** START **

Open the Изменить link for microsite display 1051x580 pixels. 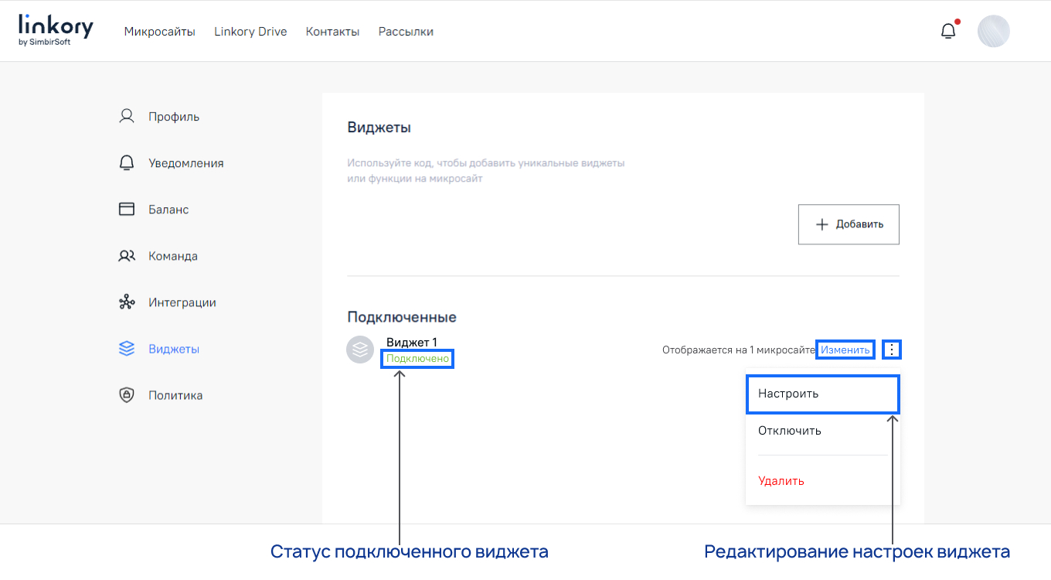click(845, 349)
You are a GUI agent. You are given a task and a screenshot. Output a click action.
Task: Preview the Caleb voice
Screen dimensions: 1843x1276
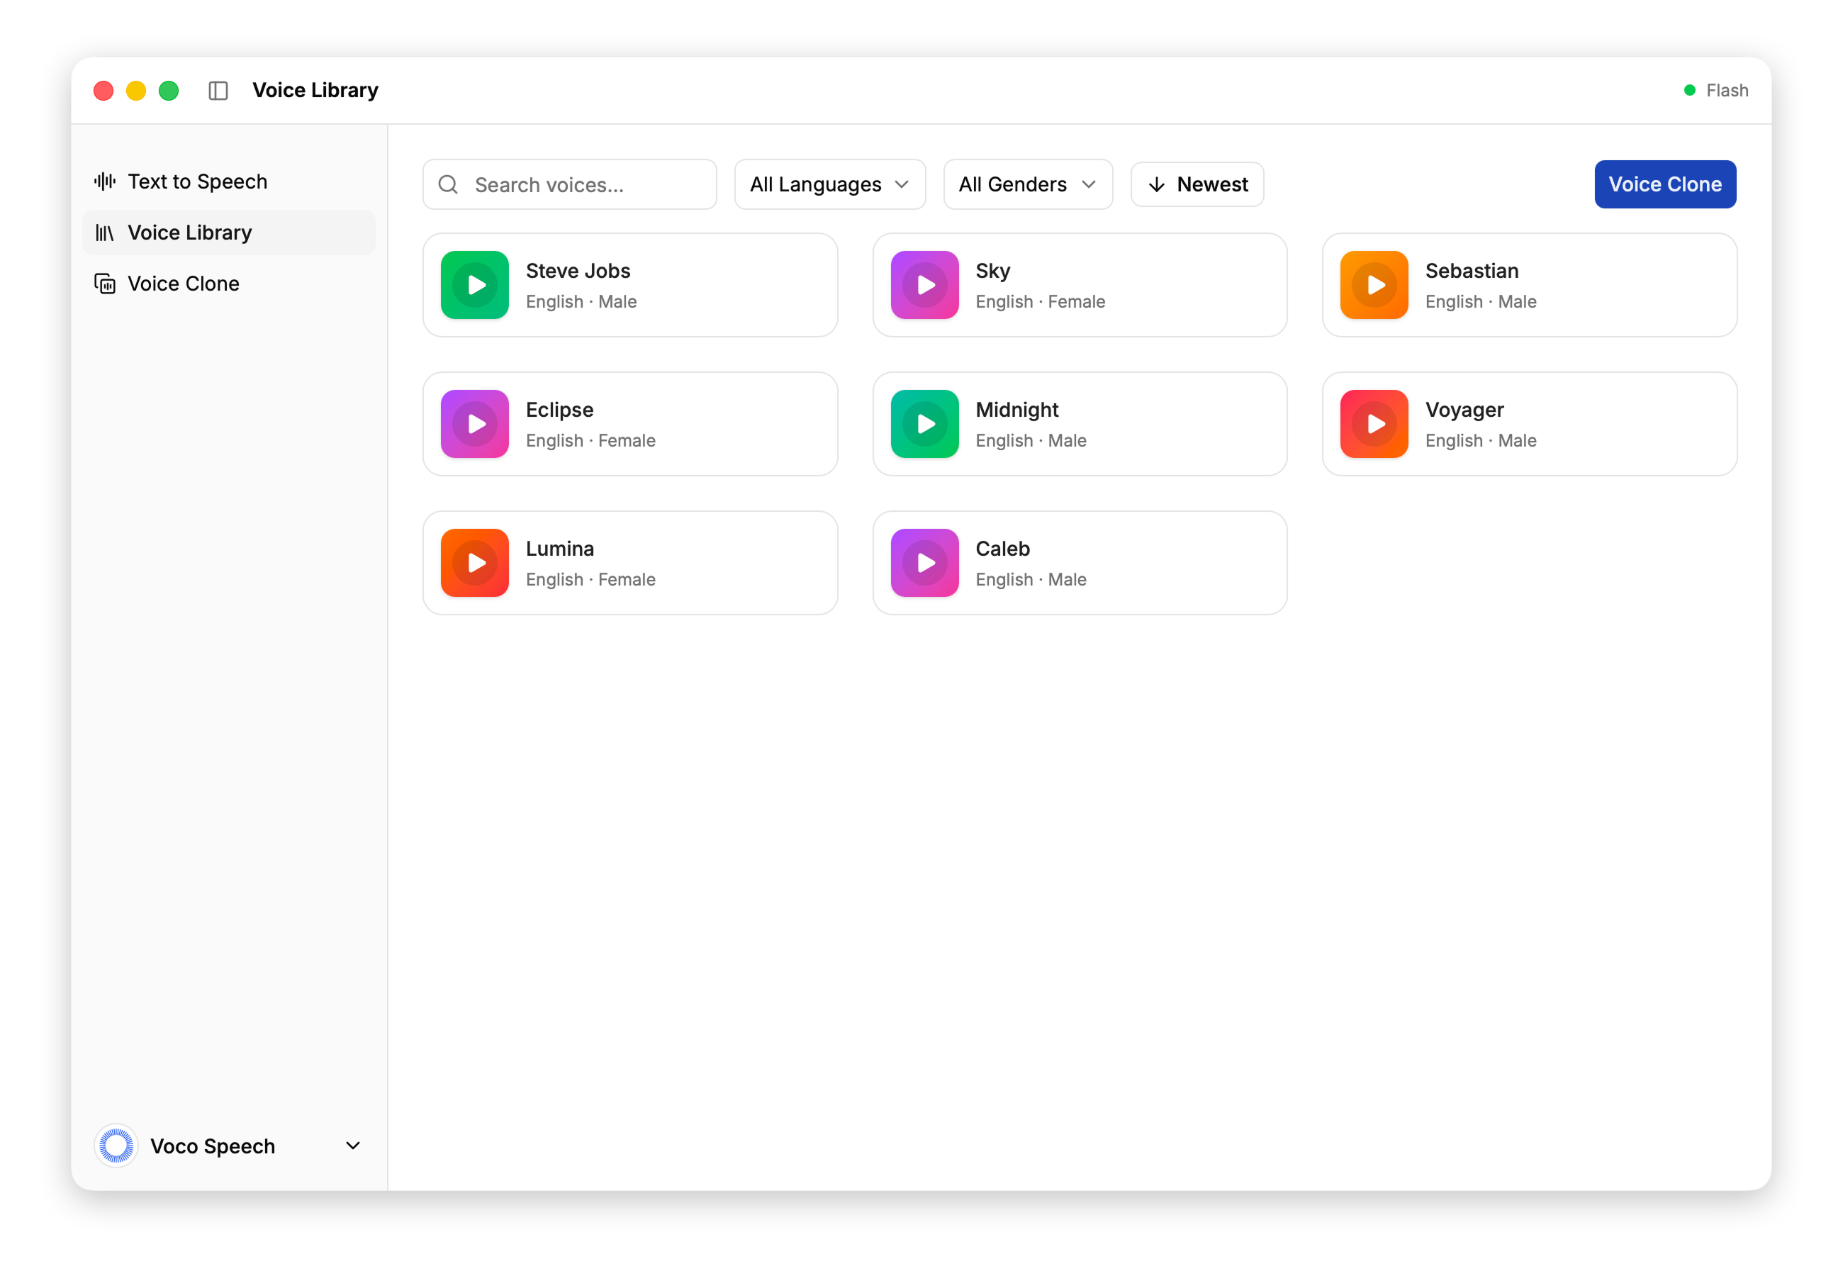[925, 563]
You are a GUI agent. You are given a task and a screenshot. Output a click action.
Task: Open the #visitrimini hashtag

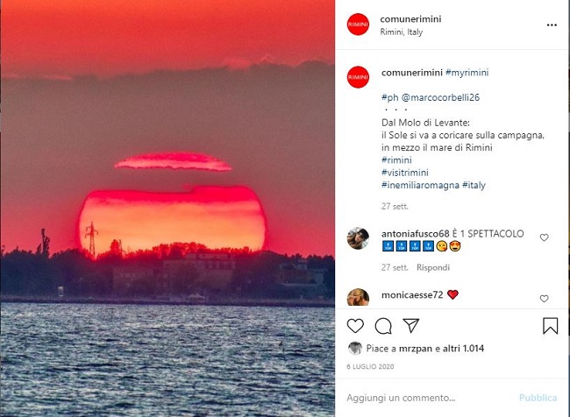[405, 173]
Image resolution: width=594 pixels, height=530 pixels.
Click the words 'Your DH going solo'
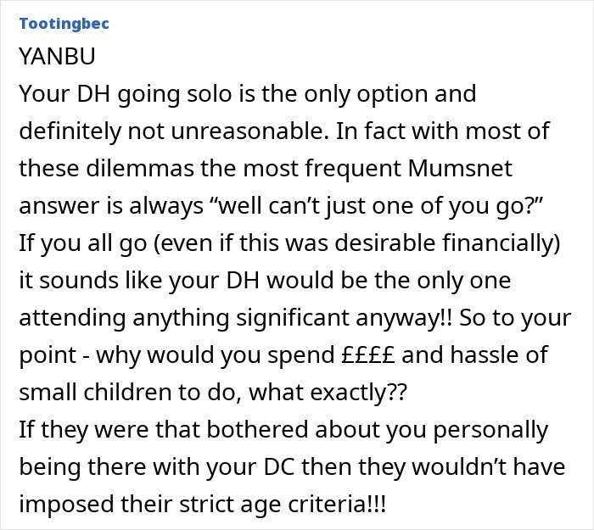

** END **

• Task to complete
Copy everything from the line containing "Image resolution: width=594" down to the last of the lines above, without the pictures.

• Solution to the exercise
Image resolution: width=594 pixels, height=530 pixels.
Click the words 'Your DH going solo'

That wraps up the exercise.